TEXT SEGMENT:

October 24, 2011
On Sat, 22 Oct 2011 05:20:41 -0400, Walter Bright <newshound2@digitalmars.com> wrote:

> On 10/22/2011 2:21 AM, Peter Alexander wrote:
>> Which operations do you believe would be less efficient?
>
> All of the ones that don't require decoding, such as searching, would be less efficient if decoding was done.

Searching that does not do decoding is fundamentally incorrect.  That is, if you want to find a substring in a string, you cannot just compare chars.

But if you want to do the fundamentally incorrect thing (perhaps because you as the programmer know the limits of what the data may contain), then you should be able to do that for efficiency.  But to default to something incorrect and then claim it's for efficiency is almost laughable.

If I gave you an O(lg(n)) shortest path algorithm that did not always find the shortest path, would you agree it was an improvment over dijkstra's?

-Steve
October 24, 2011
On Mon, 24 Oct 2011 16:02:24 +0200, Steven Schveighoffer <schveiguy@yahoo.com> wrote:

> On Sat, 22 Oct 2011 05:20:41 -0400, Walter Bright <newshound2@digitalmars.com> wrote:
>
>> On 10/22/2011 2:21 AM, Peter Alexander wrote:
>>> Which operations do you believe would be less efficient?
>>
>> All of the ones that don't require decoding, such as searching, would be less efficient if decoding was done.
>
> Searching that does not do decoding is fundamentally incorrect.  That is, if you want to find a substring in a string, you cannot just compare chars.

Assuming both string are valid UTF-8, you can. Continuation bytes can never
be confused with the first byte of a code point, and the first byte always
identifies how many continuation bytes there should be.

-- 
  Simen
October 24, 2011
On 21.10.2011 06:06, Jonathan M Davis wrote:
> It's this very problem that leads some people to argue that string should be
> its own type which holds an array of code units (which can be accessed when
> needed) rather than doing what we do now where we try and treat a string as
> both an array of chars and a range of dchars. The result is schizophrenic.

Indeed - expressing strings as arrays of characters will always fall short of the unicode concept in some way. A true unicode-compliant languages have to handle strings as opaque objects that do not have any encoding. There is a number of operations that can be done with these objects (concatenation, comparison, searching, etc.). Any kind of defined memory representation can only be obtained by an explicit encoding operation.

Python3, for example, did a fundamental step by introducing this fundamental distinction. At first it seems silly, having to think about encodings so often when writing trivial code. After a short while, the strict conceptual separation between unencoded "strings" and encoded "arrays of something" really helps avoiding ugly problems.

Sure, for a performance-critical language, the issue becomes a lot trickier. I still think it is possible and ultimately the only way to solve tricky problems that will otherwise always crop up somewhere.

GIVEN MATERIAL:
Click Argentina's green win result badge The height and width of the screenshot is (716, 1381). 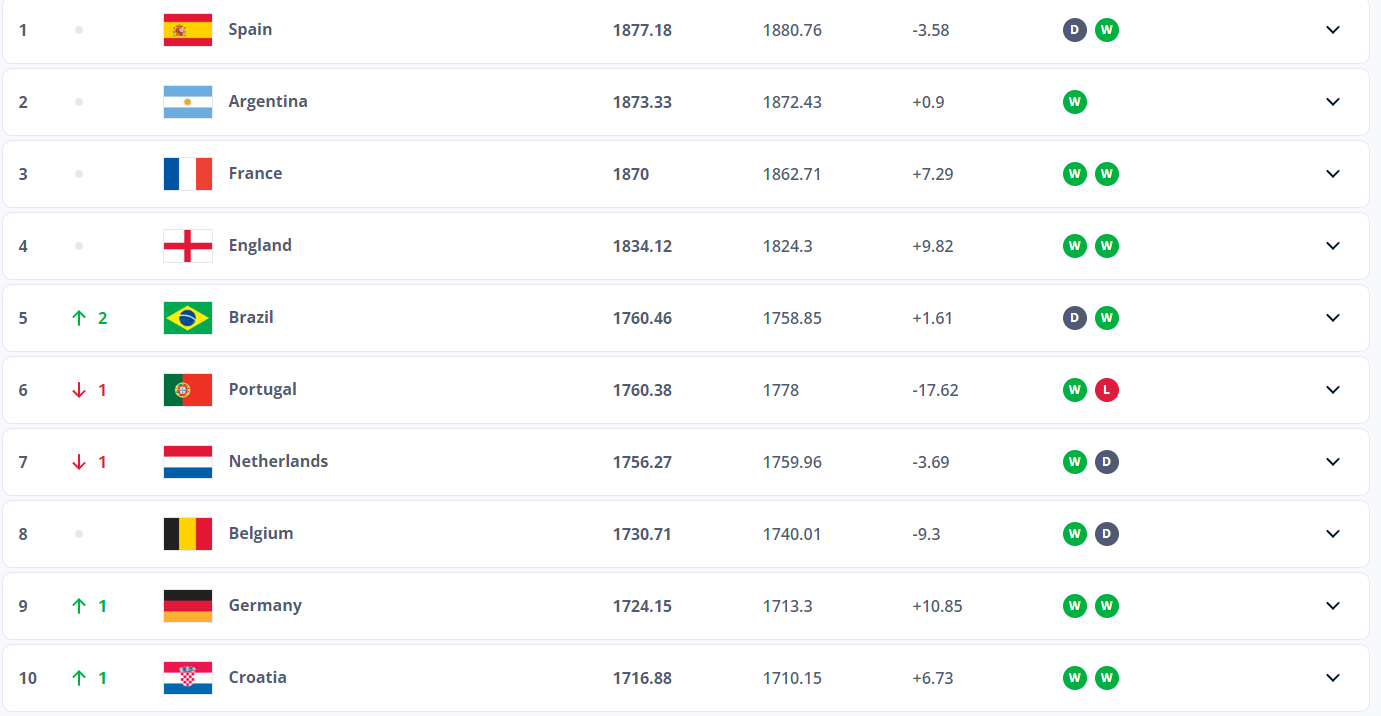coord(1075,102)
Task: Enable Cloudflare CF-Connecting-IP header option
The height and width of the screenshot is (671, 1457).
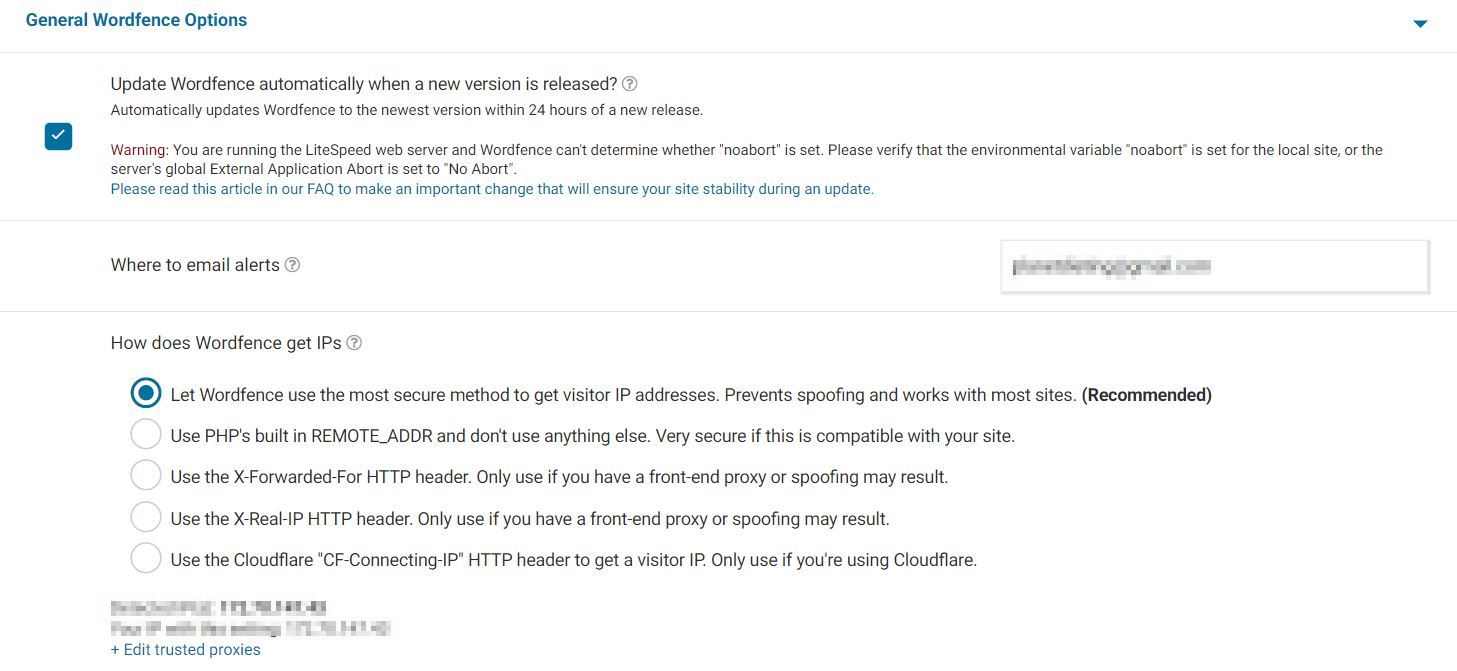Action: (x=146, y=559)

EXERCISES TO COMPLETE:
1. List every person named in a "wrote:" attribution in the forum thread about string encoding.
2. Resume the forum thread about string encoding from the point where it stops.

RESPONSES PER TASK:
1.
Walter Bright
Peter Alexander
Steven Schveighoffer
Jonathan M Davis

2.
October 24, 2011
On Mon, 24 Oct 2011 11:58:15 -0400, Simen Kjaeraas
<simen.kjaras@gmail.com> wrote:

> On Mon, 24 Oct 2011 16:02:24 +0200, Steven Schveighoffer <schveiguy@yahoo.com> wrote:
>
>> On Sat, 22 Oct 2011 05:20:41 -0400, Walter Bright <newshound2@digitalmars.com> wrote:
>>
>>> On 10/22/2011 2:21 AM, Peter Alexander wrote:
>>>> Which operations do you believe would be less efficient?
>>>
>>> All of the ones that don't require decoding, such as searching, would be less efficient if decoding was done.
>>
>> Searching that does not do decoding is fundamentally incorrect.  That is, if you want to find a substring in a string, you cannot just compare chars.
>
> Assuming both string are valid UTF-8, you can. Continuation bytes can never
> be confused with the first byte of a code point, and the first byte always
> identifies how many continuation bytes there should be.
>

As others have pointed out in the past to me (and I thought as you did
once), the same characters can be encoded in *different ways*.  They must
be normalized to accurately compare.

Plus, a combining character (such as an umlaut or accent) is part of a
character, but may be a separate code point.  If that's on the last
character in the word such as fiancé, then searching for fiance will
result in a match without proper decoding!  Or if fiancé uses a
precomposed é, it won't match.  So two valid representations of the word
either match or they don't.  It's just a complete mess without proper
unicode decoding.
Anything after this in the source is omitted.